GitLab, GitHub, BitBucket etc are not simply a GitServer, if that is all you want then there are better projects out there for that. hell basic ssh or http server can be used a gitserver with no front end at all or gitweb http://git-scm.com/docs/gitweb.html
GitLab, GitHub, BitBucket etc are project Management platforms that enable Bug Tracking, Documentation, Social networking all on top of and around basic git functions
just use git directly then without a gui server? or hell if you need a gui use upsource, that needs 8 gb ram however it is down you still could use everything else.
https://www.jetbrains.com/upsource/ (just repository browsing and code review not hosting, for hosting you need to create your bare repos yourself which is not hard)
This is definitely not normal. For 20 users, 8GB is more than enough and it should not require constant restarts. Please check out https://about.gitlab.com/getting-help. Message me on Freenode #GitLab @ dblessing or Twitter @drewblessing or @GitLabSupport. I'm happy to help.
We run a Gitlab server at our company, with about 25 people using it to host their repos. I don't know the technical specs of the server, but it's only been down two times for the last year, so OOM seems unlikely.
If it was that horrid, I'm pretty sure the admin would have said something by now.
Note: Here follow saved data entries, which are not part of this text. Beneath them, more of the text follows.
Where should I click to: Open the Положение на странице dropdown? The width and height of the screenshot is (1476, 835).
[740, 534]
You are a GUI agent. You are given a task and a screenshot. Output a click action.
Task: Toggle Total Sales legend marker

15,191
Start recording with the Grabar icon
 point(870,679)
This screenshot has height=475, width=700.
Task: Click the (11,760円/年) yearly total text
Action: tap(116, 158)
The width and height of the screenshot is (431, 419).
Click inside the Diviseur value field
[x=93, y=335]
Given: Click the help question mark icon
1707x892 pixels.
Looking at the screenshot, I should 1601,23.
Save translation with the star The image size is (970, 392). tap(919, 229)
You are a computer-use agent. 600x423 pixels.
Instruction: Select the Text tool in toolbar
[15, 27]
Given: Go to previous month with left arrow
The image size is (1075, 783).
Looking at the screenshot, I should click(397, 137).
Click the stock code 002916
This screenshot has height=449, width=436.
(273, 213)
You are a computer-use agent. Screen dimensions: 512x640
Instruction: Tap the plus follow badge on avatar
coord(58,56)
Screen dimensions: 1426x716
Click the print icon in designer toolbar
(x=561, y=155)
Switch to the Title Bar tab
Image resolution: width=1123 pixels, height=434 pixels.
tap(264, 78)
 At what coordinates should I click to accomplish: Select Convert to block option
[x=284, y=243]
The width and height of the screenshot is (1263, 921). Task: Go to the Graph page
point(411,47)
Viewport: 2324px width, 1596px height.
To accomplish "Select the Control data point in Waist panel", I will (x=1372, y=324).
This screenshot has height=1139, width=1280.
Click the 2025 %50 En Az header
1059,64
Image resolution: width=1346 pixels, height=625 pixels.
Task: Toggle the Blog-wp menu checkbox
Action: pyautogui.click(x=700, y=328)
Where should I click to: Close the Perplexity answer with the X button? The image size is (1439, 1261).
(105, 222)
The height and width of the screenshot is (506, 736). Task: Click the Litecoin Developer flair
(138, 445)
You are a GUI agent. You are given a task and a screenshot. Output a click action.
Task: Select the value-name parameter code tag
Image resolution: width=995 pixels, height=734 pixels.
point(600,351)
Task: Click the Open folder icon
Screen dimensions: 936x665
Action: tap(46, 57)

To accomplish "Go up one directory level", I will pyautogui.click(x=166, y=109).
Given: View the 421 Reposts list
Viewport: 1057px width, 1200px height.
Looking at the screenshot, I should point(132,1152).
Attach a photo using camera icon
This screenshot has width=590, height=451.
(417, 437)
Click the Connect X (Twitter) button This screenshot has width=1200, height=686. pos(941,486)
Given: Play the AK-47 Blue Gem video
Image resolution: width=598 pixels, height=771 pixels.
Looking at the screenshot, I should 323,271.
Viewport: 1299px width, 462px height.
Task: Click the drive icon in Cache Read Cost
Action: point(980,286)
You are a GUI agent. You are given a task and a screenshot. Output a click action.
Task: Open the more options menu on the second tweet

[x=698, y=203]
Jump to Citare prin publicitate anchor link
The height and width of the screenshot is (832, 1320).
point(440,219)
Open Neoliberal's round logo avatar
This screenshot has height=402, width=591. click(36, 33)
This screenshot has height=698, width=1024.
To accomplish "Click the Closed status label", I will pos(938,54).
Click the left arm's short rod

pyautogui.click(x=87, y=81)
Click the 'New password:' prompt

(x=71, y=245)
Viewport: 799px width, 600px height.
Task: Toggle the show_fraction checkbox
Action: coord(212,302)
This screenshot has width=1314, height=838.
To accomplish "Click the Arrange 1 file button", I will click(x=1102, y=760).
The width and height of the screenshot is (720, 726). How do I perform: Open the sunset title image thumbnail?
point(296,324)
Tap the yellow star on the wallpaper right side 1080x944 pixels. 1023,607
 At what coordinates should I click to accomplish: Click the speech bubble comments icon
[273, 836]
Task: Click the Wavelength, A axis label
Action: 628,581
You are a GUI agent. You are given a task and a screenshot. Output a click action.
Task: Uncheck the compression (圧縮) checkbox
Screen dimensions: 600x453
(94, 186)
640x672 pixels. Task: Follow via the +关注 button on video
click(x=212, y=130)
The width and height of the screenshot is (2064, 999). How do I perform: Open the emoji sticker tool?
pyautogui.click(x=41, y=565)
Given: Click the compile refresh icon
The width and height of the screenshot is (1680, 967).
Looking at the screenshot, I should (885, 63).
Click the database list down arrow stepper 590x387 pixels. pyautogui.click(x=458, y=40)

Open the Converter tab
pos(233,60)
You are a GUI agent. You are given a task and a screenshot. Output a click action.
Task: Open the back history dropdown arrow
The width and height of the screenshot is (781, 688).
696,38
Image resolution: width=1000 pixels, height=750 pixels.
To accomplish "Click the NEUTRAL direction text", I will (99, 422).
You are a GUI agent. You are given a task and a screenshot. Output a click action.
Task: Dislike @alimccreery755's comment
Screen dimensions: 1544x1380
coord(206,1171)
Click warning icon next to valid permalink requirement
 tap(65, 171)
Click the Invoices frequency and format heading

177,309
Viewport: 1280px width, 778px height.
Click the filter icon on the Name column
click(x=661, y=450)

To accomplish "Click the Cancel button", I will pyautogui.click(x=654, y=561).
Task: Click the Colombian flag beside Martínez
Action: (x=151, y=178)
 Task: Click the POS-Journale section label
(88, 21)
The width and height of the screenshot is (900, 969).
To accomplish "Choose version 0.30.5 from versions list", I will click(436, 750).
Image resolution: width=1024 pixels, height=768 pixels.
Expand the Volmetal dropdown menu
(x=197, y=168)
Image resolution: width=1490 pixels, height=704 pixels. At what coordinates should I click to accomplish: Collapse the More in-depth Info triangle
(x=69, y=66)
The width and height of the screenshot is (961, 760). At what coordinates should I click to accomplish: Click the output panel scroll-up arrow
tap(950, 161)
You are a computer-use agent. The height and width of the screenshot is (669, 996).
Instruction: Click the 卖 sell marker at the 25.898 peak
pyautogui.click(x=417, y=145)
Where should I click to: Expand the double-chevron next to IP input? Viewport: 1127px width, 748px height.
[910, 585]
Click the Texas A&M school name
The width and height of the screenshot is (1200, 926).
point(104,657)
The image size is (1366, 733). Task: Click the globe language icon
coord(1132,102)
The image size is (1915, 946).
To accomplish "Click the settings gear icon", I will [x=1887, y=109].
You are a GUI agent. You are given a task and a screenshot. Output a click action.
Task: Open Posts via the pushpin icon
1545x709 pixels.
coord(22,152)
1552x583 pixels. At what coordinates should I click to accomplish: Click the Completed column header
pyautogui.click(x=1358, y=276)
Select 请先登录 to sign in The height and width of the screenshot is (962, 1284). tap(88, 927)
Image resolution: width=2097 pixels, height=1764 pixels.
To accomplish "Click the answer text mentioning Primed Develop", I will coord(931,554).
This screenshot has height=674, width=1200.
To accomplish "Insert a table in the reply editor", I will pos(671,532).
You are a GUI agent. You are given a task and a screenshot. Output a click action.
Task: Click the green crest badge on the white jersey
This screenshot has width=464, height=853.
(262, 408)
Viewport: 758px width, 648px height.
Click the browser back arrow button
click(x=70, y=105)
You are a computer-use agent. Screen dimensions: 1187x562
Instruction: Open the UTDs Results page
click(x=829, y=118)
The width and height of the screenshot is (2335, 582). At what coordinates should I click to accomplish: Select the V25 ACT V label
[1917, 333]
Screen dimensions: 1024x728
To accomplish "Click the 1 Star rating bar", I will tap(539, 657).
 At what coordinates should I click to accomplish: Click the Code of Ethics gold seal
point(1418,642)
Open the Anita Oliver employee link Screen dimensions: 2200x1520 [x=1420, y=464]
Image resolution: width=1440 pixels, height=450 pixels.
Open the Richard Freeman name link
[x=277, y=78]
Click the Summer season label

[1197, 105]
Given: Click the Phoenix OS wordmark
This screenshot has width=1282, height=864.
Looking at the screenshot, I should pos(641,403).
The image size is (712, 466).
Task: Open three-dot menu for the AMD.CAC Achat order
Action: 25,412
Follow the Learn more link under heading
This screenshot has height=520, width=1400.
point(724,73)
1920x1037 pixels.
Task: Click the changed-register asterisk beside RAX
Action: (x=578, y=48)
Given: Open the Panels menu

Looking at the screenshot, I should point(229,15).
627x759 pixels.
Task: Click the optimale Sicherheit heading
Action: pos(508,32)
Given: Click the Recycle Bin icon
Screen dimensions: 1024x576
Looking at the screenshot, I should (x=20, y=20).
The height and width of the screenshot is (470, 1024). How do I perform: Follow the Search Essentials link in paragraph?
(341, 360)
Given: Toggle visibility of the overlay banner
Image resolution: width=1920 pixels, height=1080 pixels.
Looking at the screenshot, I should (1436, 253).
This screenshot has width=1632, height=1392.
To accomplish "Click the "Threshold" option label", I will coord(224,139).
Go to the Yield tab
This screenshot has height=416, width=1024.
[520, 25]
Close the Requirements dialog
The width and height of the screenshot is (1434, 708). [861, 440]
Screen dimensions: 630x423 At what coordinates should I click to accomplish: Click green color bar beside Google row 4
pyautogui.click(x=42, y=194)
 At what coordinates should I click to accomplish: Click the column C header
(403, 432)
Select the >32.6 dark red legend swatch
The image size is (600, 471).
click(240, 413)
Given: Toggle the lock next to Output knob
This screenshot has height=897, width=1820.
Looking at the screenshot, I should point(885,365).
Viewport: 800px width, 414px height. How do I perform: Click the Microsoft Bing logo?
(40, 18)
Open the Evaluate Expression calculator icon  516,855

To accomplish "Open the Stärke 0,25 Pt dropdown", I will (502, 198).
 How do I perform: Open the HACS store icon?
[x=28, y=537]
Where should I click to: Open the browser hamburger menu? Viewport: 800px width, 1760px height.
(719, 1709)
You probably have pretty good sysadmins. My experience with Gitlab is pretty similar but you kind of have to have a bit of knowledge of systems, network and the software itself to set it up properly with the right amount of memory, CPU, etc. to accommodate for the user base.
Gitlab is one project that absolutely needs to be rebuilt using Java. Both from a performance and a deployment perspective (deploying a jar is a one line step through jetty).
Something like Akka is probably well suited for Gitlab and it's git hooks.